▸ Source data:
Segment Open

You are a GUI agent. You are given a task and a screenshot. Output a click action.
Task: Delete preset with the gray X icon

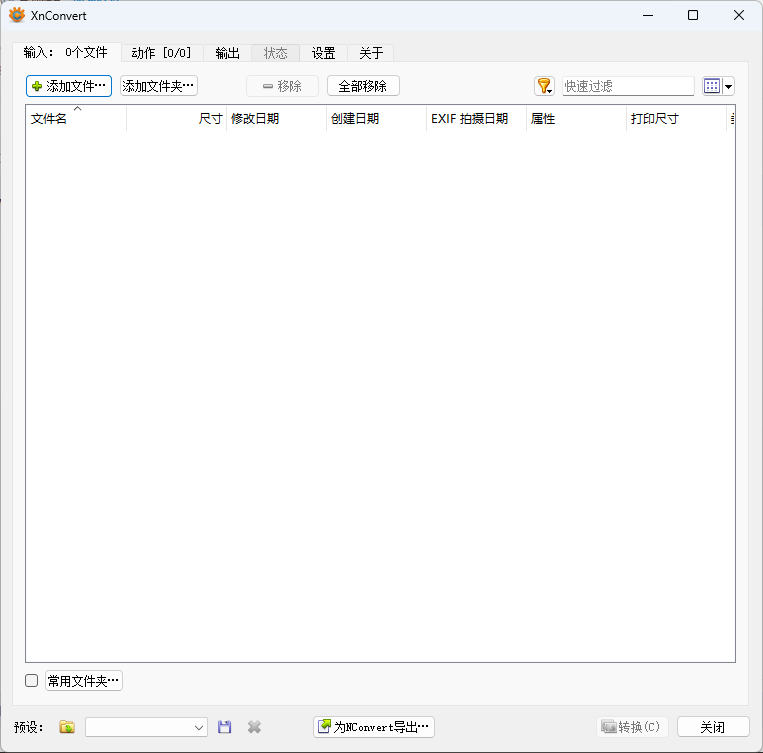pos(255,727)
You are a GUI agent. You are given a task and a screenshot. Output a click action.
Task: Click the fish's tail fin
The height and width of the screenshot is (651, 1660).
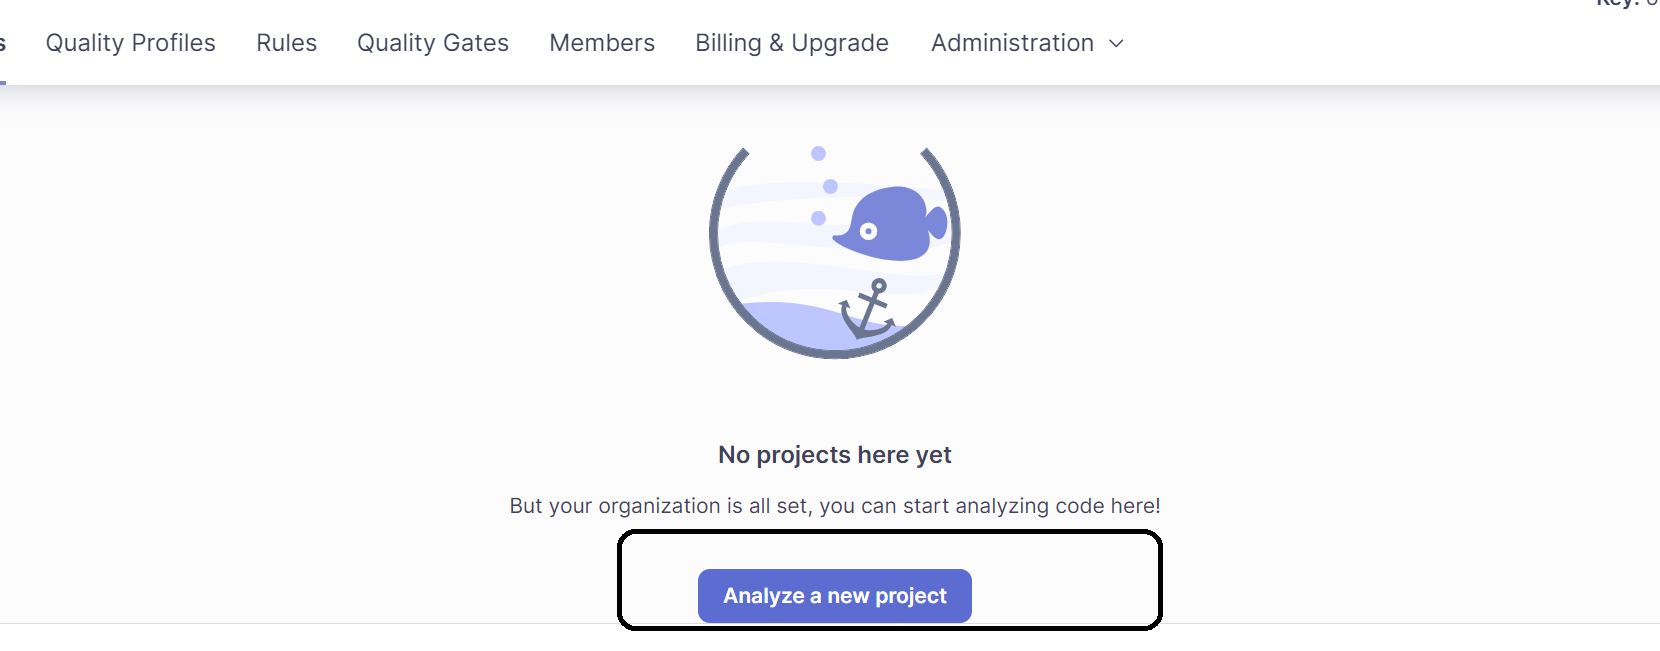pos(937,222)
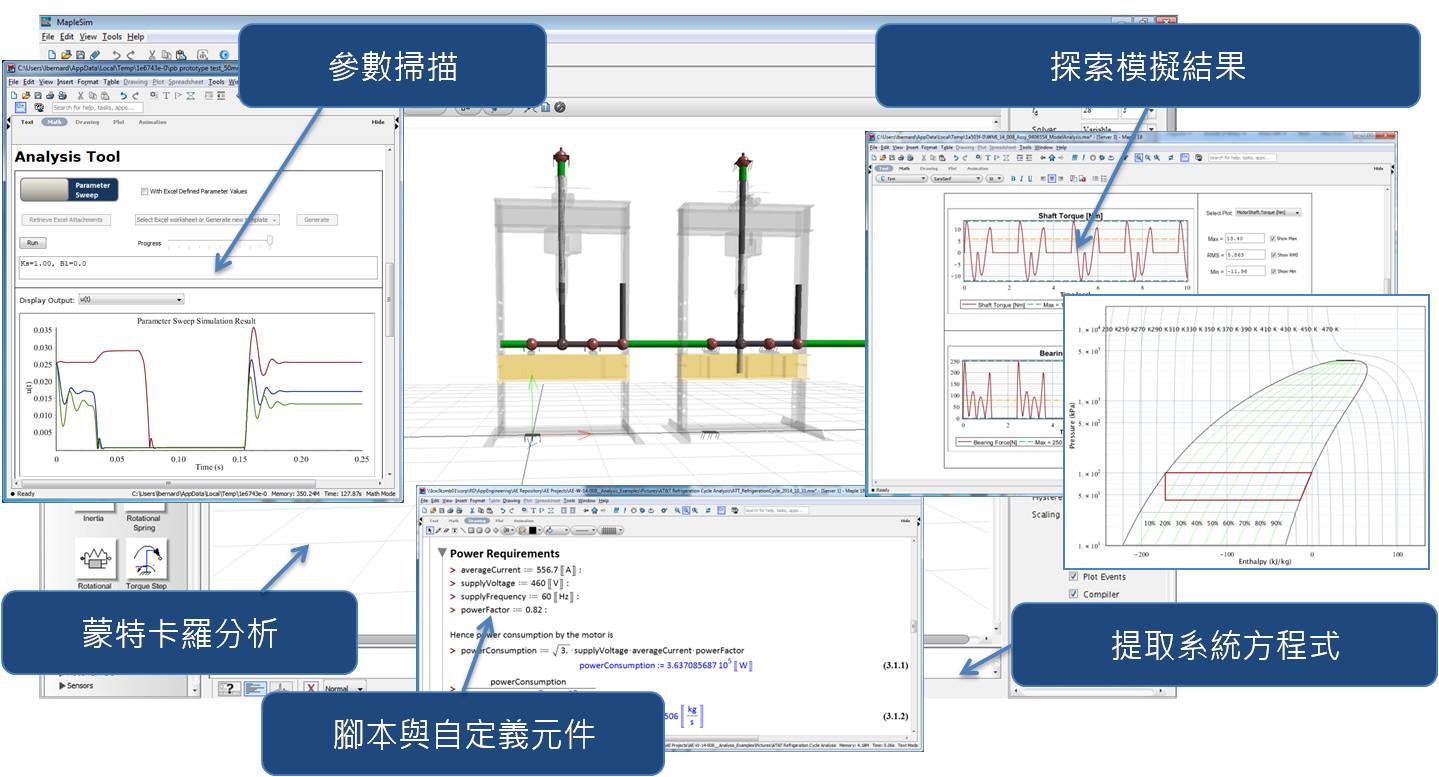Click the Italic formatting icon
1439x777 pixels.
[1023, 179]
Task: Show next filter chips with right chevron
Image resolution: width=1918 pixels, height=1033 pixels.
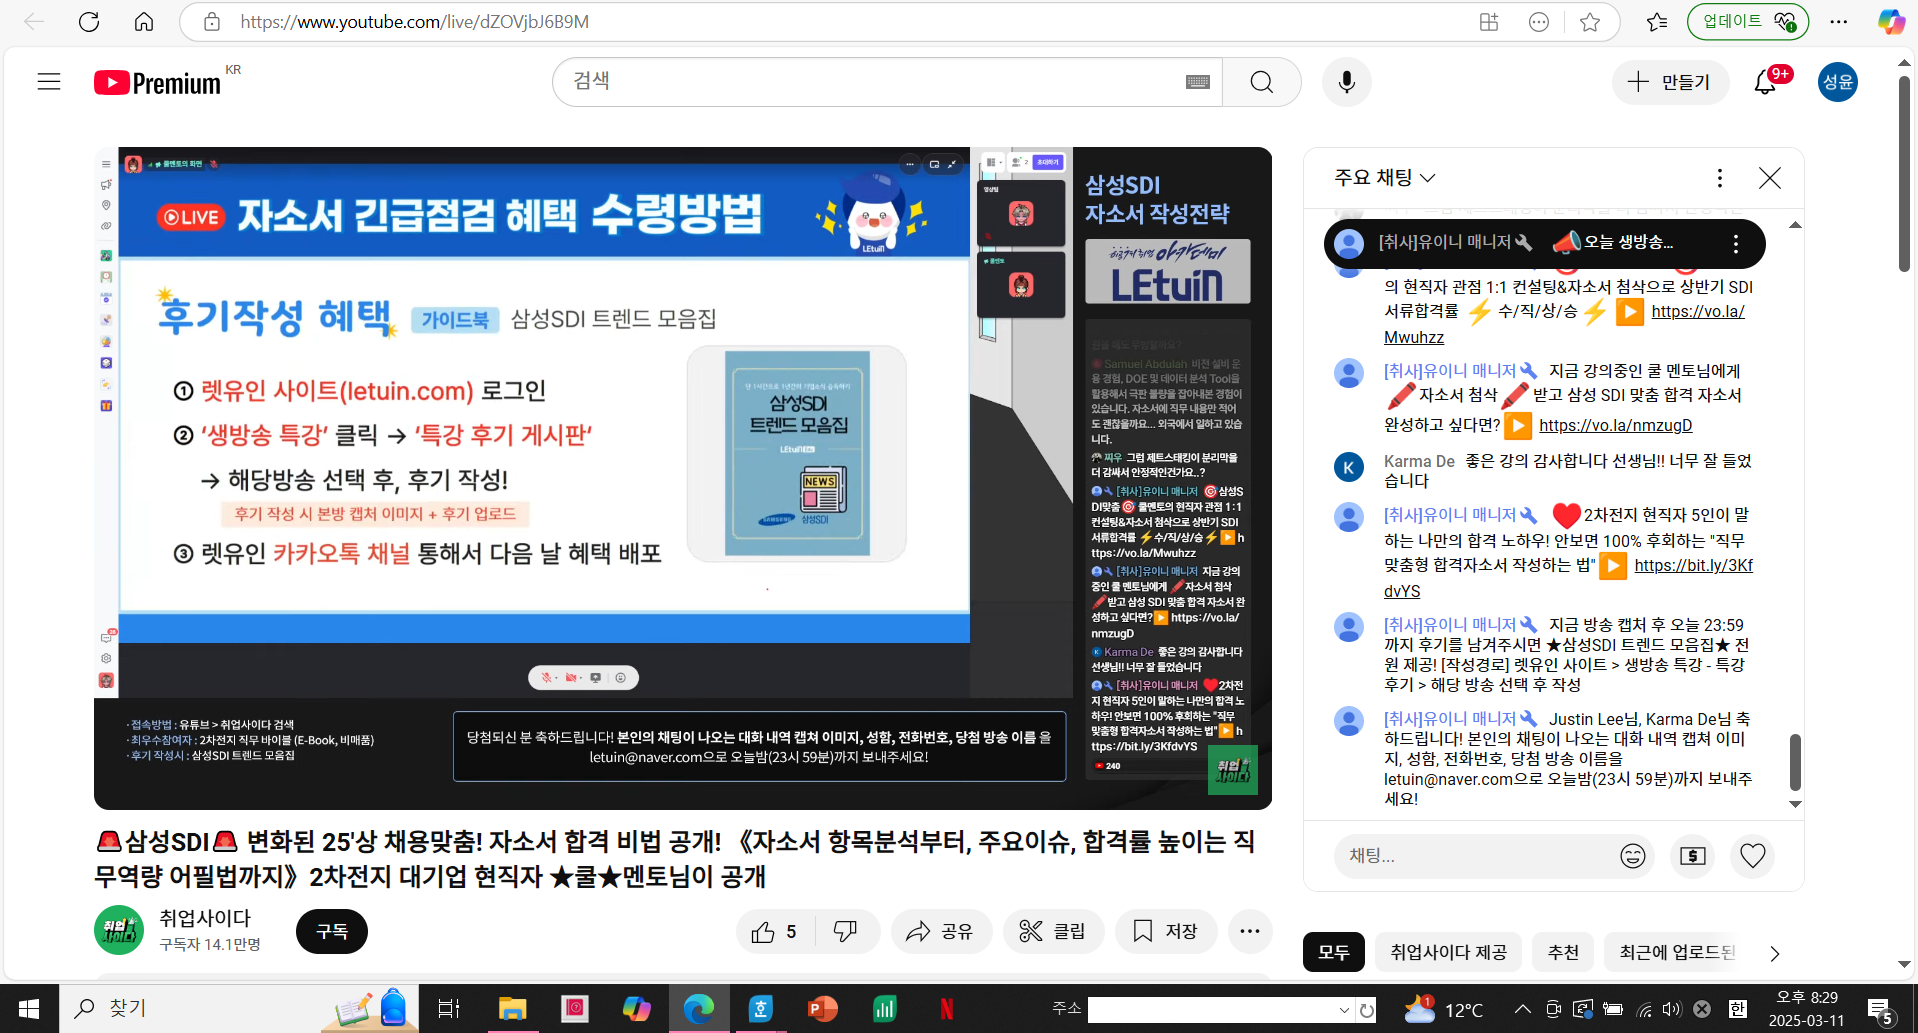Action: (1774, 953)
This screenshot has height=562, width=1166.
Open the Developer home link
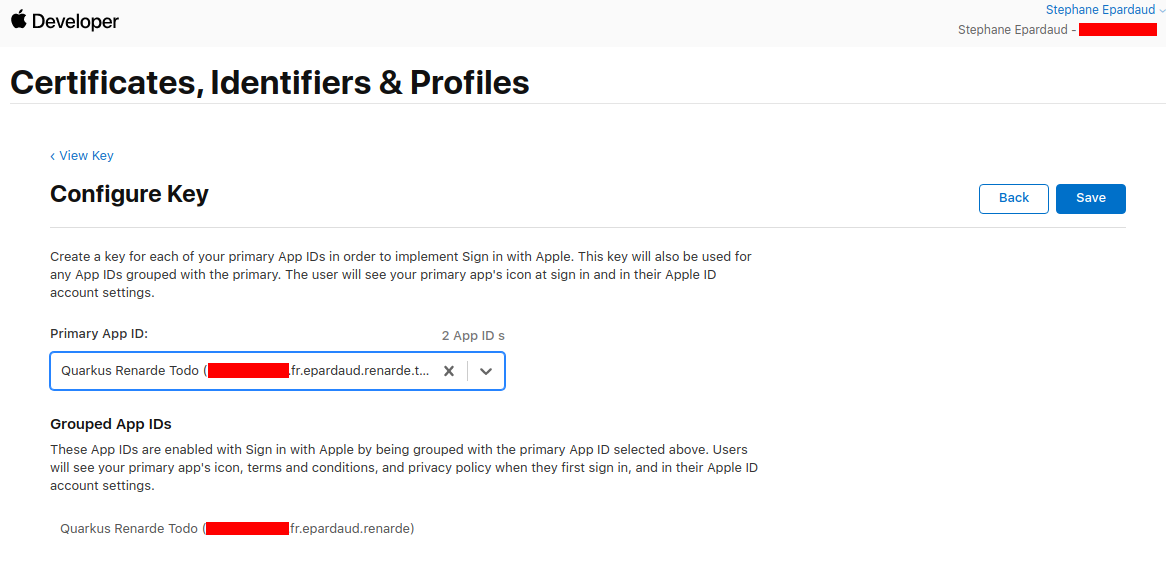pyautogui.click(x=75, y=22)
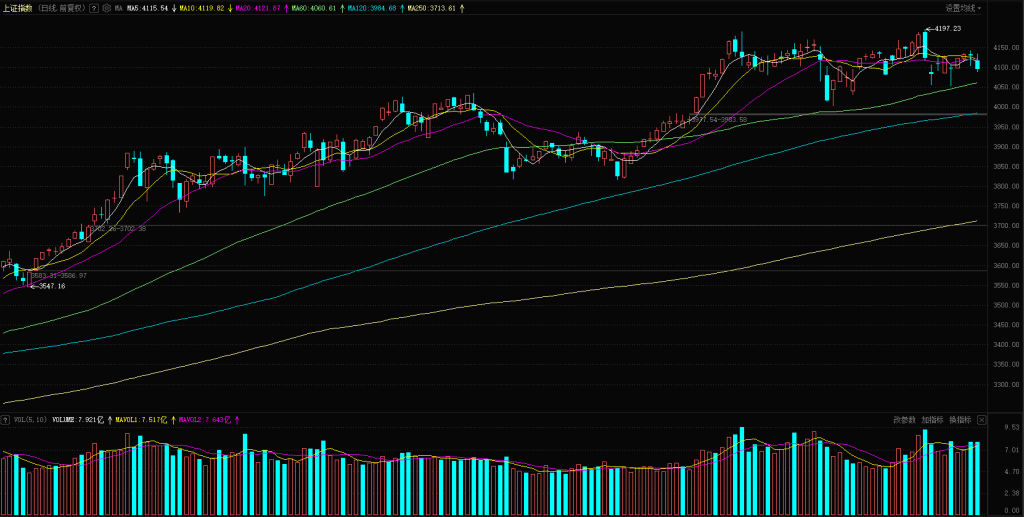
Task: Click the help question-mark icon beside 前复权
Action: [x=94, y=8]
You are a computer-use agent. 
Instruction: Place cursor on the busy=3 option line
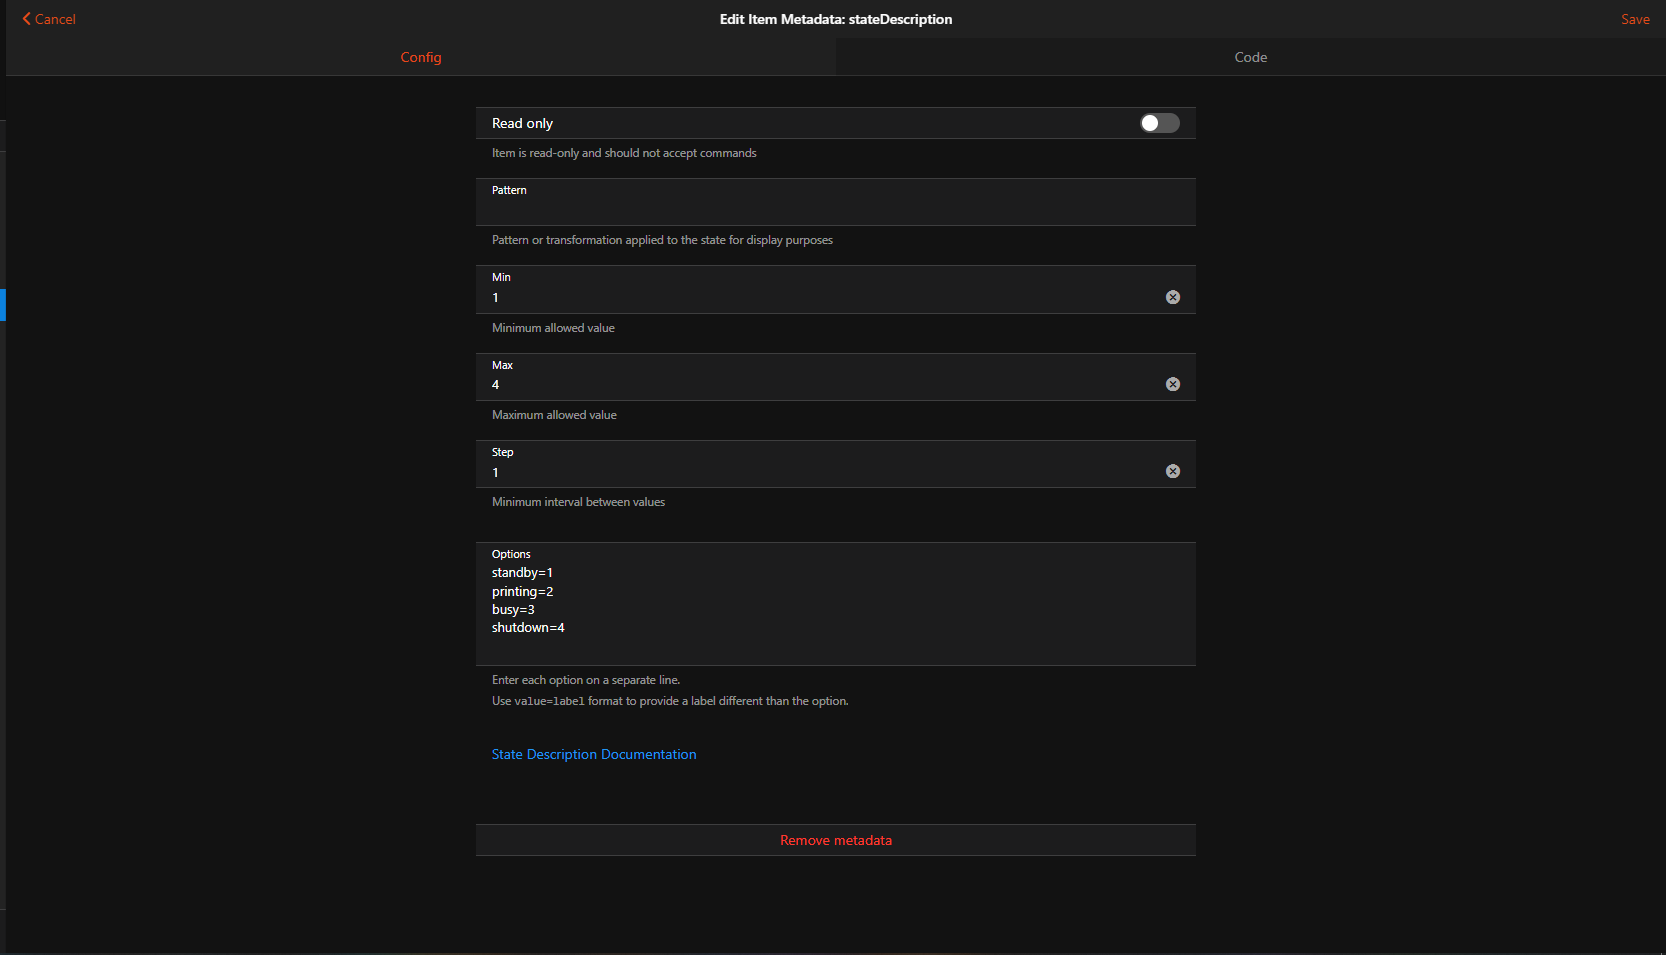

Segment Closed

Transcribe only the lines from the line holding "Open the Developer home link" to the final line of the listing above. Keep them exact, include both ends, and skip the pictures.

▸ Task solution:
Open the Developer home link
pyautogui.click(x=75, y=22)
Task: Click the help question-mark icon beside 前复权
Action: [x=94, y=8]
You are a computer-use agent. 
Instruction: Place cursor on the busy=3 option line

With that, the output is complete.